The next two songs on the list, You Let Me Fall and Water Into Wine, come from one of the burned-out practices (specifically 12/12/02) where we still played well, but it seemed pretty clear that something needed to change, so we decided after this to only practice when we needed to, such as for upcoming gigs. Water Into Wine was actually an old Mojo Wire song that we tried to learn to give the gig setlist some fresh tunes, but it never turned out as well as we’d hoped, so we bailed on it. We still hadn’t really shaken the general funk by April ’03, though (despite one great gig at UCSB) and still sounded sorta exhausted on the take of Fatal Flaws from 4/9/03 included here. I used to do this thing in this song where I’d sing lyrics from another more famous song in the open 12-bar; I’d tossed in lyrics from BRMC, U2, and Wilco during shows, and here on this take I guess I tried to pick everybody up by being funny and sang some lines from Strong Bad’s immortal anthem about Trogdor.

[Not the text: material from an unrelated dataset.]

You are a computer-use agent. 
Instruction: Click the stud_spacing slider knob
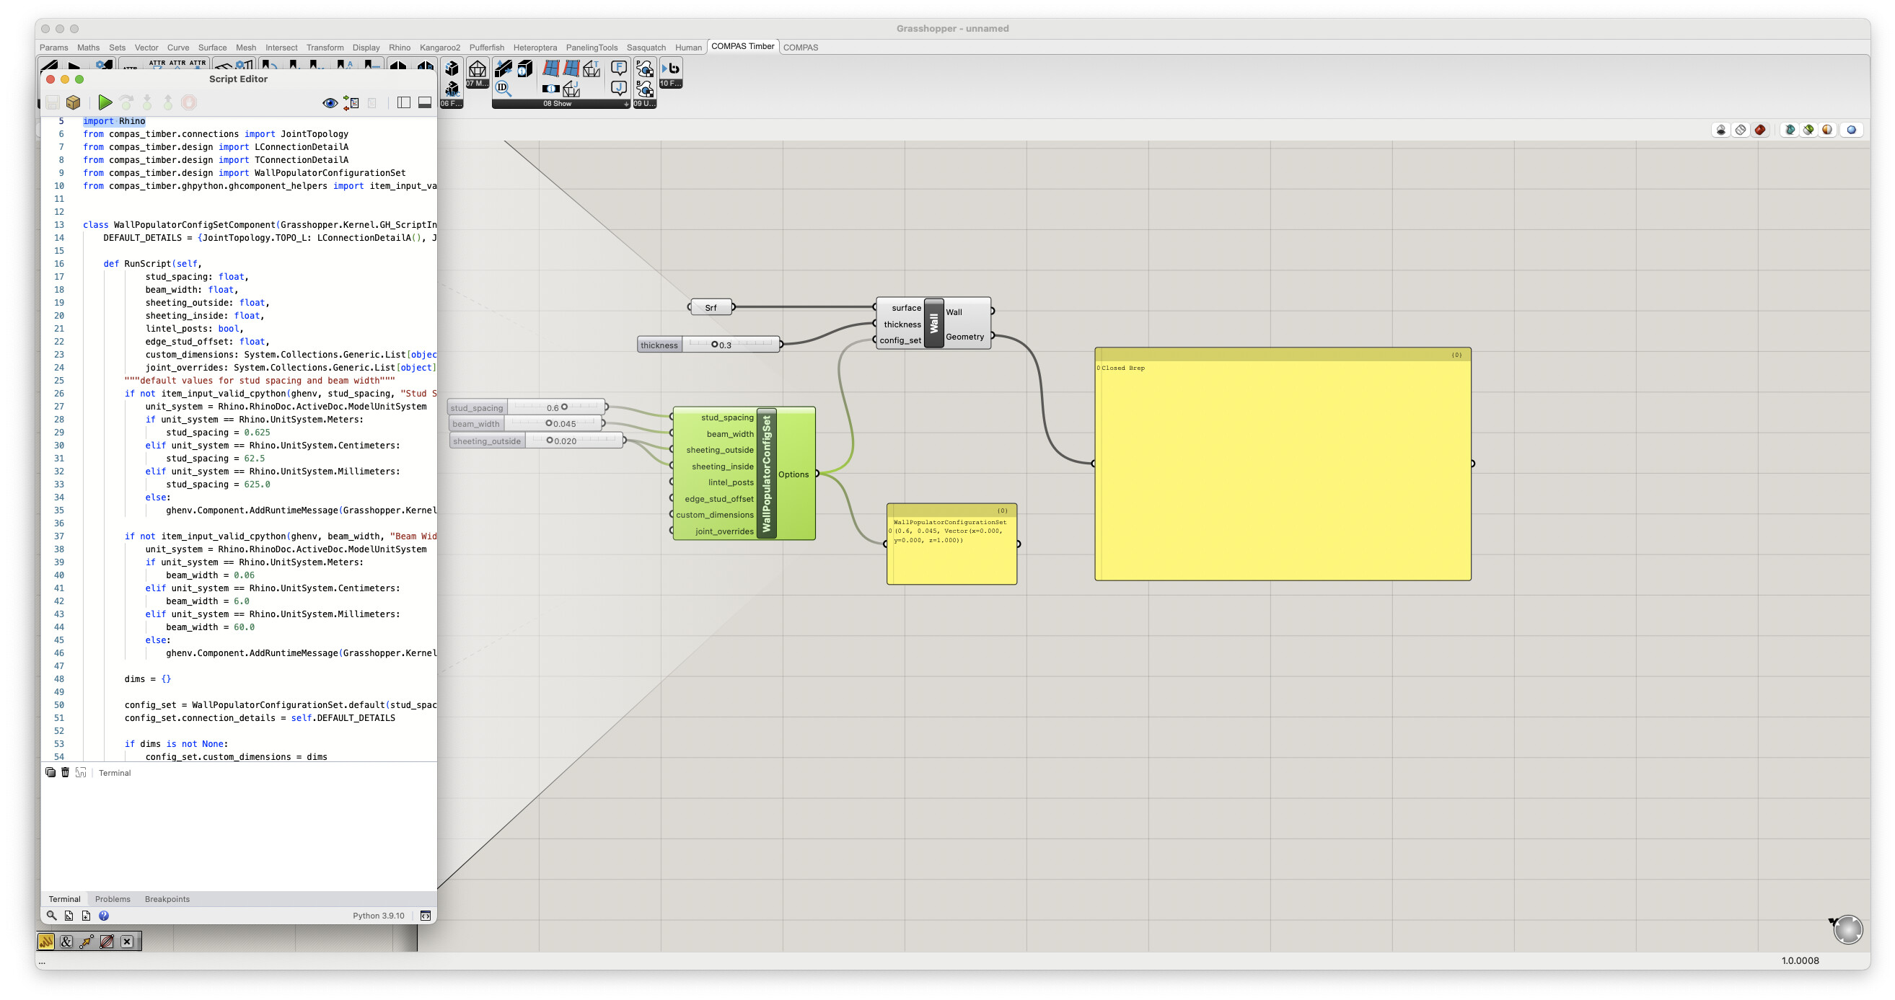(564, 407)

Honey White was pretty much inactive for the latter half of 2003, what with Bryn jetting off to Europe for three months and Bill drumming and recording in Texas with the punkers of Futureman, but we did get together twice, and naturally I recorded it. Before that, though, Bryn, Brian, and I had a jam session on 8/15/03 with erstwhile Mojo Wire frontman Adam Hill, and the four-piece we made (with Bryn on drums as in Mojo days) bashed out some fun takes of the Mojo Wire songs Long Black Leather Boots and Margarita, with Adam here taking on vocals and guitar. The next Honey White practice, from 9/12/03, was the first we had at the Seville Street practice rooms in Isla Vista, where Billy also did double duty with Futureman. That room was small and could get suffocatingly hot, but we managed to squeeze in some good work there, and I’ve highlighted that first date with takes of Wayfaring Stranger (here with Bryn on keyboards) and Dead Man.

The last two songs I’ve got for Volume 1 are also from the Seville St. room. We were often unable to record vocals using the P.A. system there, and in the take of So Cold I’ve included here, it’s hard to hear Bryn’s vocals over the noise of the band, but this take is pure gold for his absolutely blistering guitar solo that charges in halfway through the song. It’s really fantastic- one of Bryn’s finest musical moments in my opinion. Finally, there’s an early version of Bottlerocket from 1/24/04, quieter and surfier and actually without Brian (he was in Tokyo at the time).

So that’s Volume 1. I’ll be back with a collection of our more recent practices (i.e. 2004-2007) in a few days. As always, thanks for listening.